* [Goal of the exercise]
Write out the data below verbatim, preserving every line in its original order.

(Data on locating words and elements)

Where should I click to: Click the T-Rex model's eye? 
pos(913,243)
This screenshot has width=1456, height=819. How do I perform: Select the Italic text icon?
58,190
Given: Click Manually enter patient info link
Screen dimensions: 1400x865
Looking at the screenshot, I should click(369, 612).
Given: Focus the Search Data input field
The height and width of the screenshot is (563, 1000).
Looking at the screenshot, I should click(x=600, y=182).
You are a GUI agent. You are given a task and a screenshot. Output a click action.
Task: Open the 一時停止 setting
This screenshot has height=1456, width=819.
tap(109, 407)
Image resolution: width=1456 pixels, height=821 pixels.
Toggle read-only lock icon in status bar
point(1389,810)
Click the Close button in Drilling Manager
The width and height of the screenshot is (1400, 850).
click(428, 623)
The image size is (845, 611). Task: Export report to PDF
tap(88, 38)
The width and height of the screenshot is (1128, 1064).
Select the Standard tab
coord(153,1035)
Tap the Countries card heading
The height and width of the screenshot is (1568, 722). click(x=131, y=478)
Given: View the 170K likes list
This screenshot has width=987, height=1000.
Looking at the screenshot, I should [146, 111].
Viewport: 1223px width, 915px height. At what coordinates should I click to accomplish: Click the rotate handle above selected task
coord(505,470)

* [Correct result]
Where should I click to: Click the T-Rex model's eye? 
pos(913,243)
This screenshot has width=1456, height=819. How do I perform: Select the Italic text icon?
58,190
Given: Click Manually enter patient info link
Screen dimensions: 1400x865
Looking at the screenshot, I should click(369, 612).
Given: Focus the Search Data input field
The height and width of the screenshot is (563, 1000).
Looking at the screenshot, I should click(x=600, y=182).
You are a GUI agent. You are given a task and a screenshot. Output a click action.
Task: Open the 一時停止 setting
This screenshot has height=1456, width=819.
tap(109, 407)
Image resolution: width=1456 pixels, height=821 pixels.
Toggle read-only lock icon in status bar
point(1389,810)
Click the Close button in Drilling Manager
The width and height of the screenshot is (1400, 850).
click(428, 623)
The image size is (845, 611). Task: Export report to PDF
tap(88, 38)
The width and height of the screenshot is (1128, 1064).
Select the Standard tab
coord(153,1035)
Tap the Countries card heading
The height and width of the screenshot is (1568, 722). click(x=131, y=478)
Given: View the 170K likes list
This screenshot has width=987, height=1000.
Looking at the screenshot, I should [146, 111].
Viewport: 1223px width, 915px height. At what coordinates should I click to accomplish: Click the rotate handle above selected task
coord(505,470)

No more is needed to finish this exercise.